◆ **Exercise**: Only the lines below starting at the one that contains "Identify the click" and ending at the one that contains "Browse Inventory (740, 558)" are to be reproduced, exactly and with both ends kept.

Data entries:
_ _ _ _

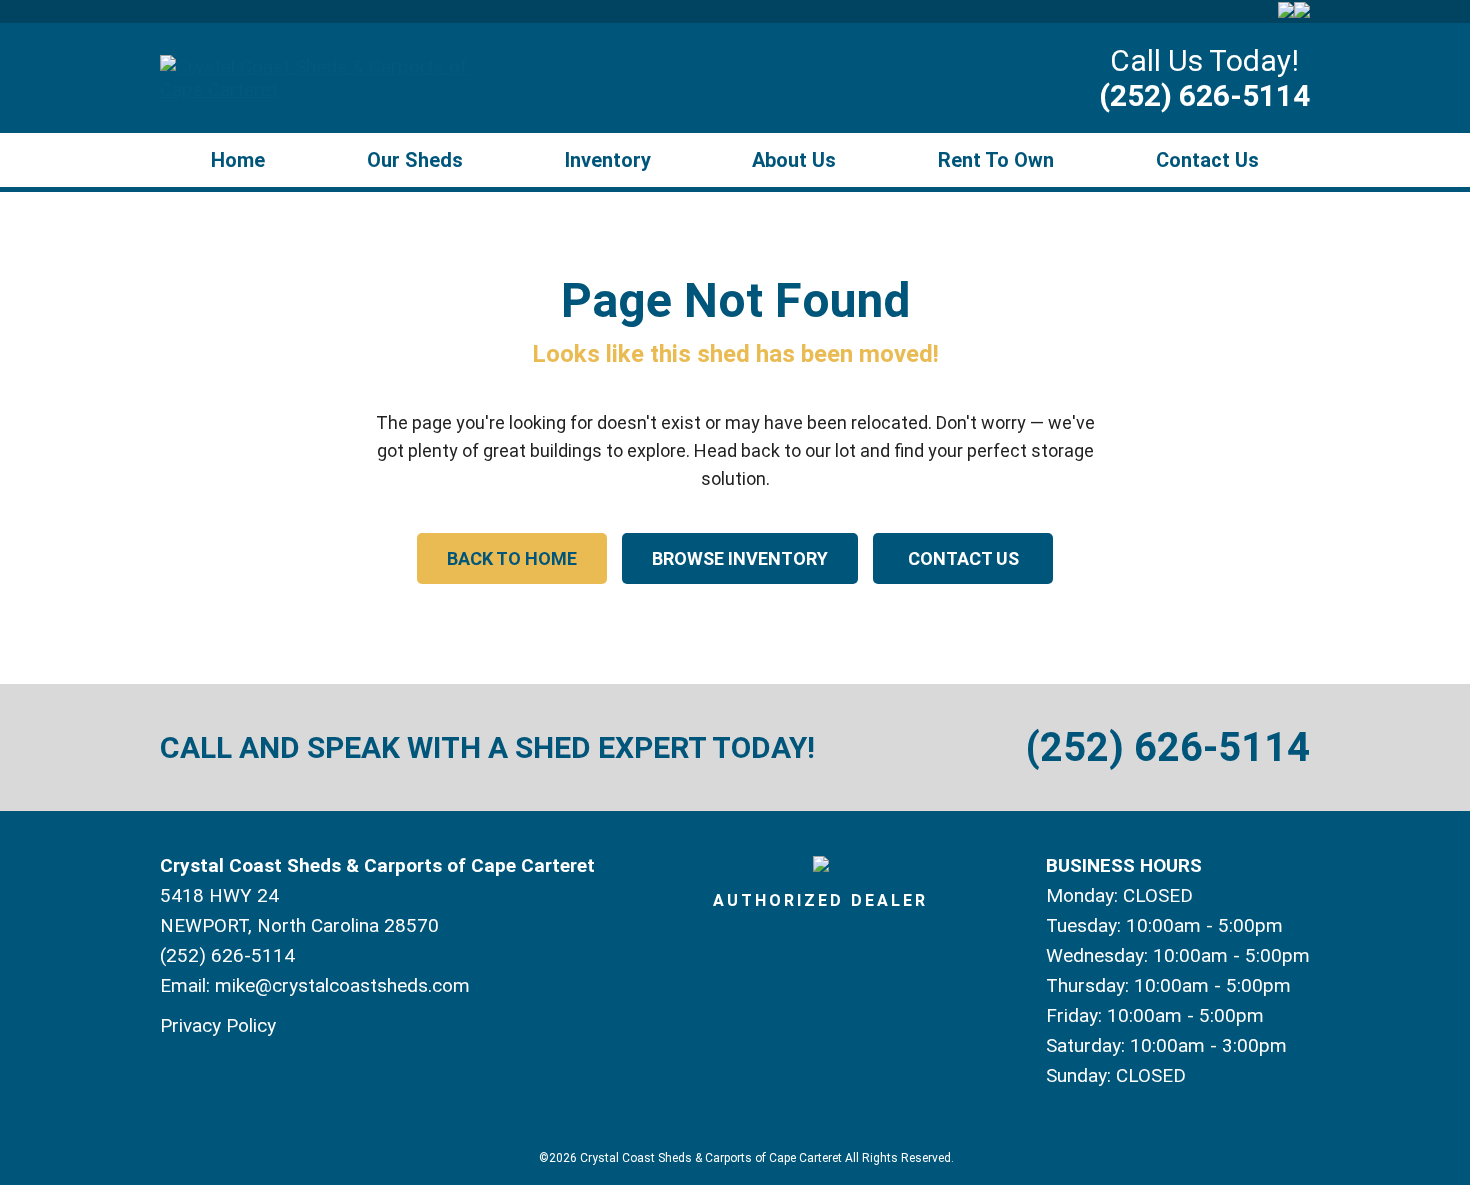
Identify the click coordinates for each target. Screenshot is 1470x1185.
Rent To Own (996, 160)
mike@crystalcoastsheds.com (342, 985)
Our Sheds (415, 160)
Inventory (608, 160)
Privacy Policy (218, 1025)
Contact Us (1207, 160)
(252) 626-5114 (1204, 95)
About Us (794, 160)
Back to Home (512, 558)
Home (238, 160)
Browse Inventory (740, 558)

_ _ _ _

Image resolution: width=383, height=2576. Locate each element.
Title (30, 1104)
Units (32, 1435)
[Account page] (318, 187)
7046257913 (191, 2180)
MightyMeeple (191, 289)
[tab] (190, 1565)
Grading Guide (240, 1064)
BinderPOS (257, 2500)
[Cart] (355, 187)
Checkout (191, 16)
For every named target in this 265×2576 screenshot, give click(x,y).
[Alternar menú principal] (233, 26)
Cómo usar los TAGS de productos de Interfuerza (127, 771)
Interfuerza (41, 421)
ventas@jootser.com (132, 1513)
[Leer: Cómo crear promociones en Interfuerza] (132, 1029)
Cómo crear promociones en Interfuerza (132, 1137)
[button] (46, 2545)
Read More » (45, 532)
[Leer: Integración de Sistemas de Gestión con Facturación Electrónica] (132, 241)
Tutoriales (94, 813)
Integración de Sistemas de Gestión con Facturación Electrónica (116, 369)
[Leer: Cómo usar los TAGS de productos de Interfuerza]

_ _ _ _

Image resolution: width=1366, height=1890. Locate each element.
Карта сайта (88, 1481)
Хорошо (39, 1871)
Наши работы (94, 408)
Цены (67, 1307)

_ _ _ _

◆ **Finished task**:
Identify the click coordinates for each target. Screenshot is 1470x1185.
Rent To Own (996, 160)
mike@crystalcoastsheds.com (342, 985)
Our Sheds (415, 160)
Inventory (608, 160)
Privacy Policy (218, 1025)
Contact Us (1207, 160)
(252) 626-5114 (1204, 95)
About Us (794, 160)
Back to Home (512, 558)
Home (238, 160)
Browse Inventory (740, 558)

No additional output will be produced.